TASK INSTRUCTIONS:
Output, word for word, the lines of this listing that fall between the line with "Contato (505, 8)" and the line with "horizontes para o", counting both of those lines, and no others.

RECORDS FOR THE TASK:
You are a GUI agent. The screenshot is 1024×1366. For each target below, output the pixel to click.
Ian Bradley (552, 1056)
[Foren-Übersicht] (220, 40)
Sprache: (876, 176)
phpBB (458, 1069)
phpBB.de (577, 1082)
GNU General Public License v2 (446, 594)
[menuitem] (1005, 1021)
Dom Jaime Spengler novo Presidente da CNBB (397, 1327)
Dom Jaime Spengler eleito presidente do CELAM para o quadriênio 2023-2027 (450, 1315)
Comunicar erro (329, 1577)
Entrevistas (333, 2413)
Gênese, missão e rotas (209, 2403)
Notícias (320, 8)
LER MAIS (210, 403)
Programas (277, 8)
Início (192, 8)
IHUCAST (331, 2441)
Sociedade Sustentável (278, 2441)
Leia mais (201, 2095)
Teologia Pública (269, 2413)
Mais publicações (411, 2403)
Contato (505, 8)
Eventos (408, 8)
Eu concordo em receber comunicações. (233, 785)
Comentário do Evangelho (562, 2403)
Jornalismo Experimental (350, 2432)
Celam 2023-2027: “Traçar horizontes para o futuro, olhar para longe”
==
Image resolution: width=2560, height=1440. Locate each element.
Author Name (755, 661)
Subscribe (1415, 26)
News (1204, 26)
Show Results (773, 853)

THE ANSWER:
Contato (505, 8)
Eventos (408, 8)
Eu concordo em receber comunicações. (233, 785)
Comentário do Evangelho (562, 2403)
Jornalismo Experimental (350, 2432)
Celam 2023-2027: “Traçar horizontes para o futuro, olhar para longe”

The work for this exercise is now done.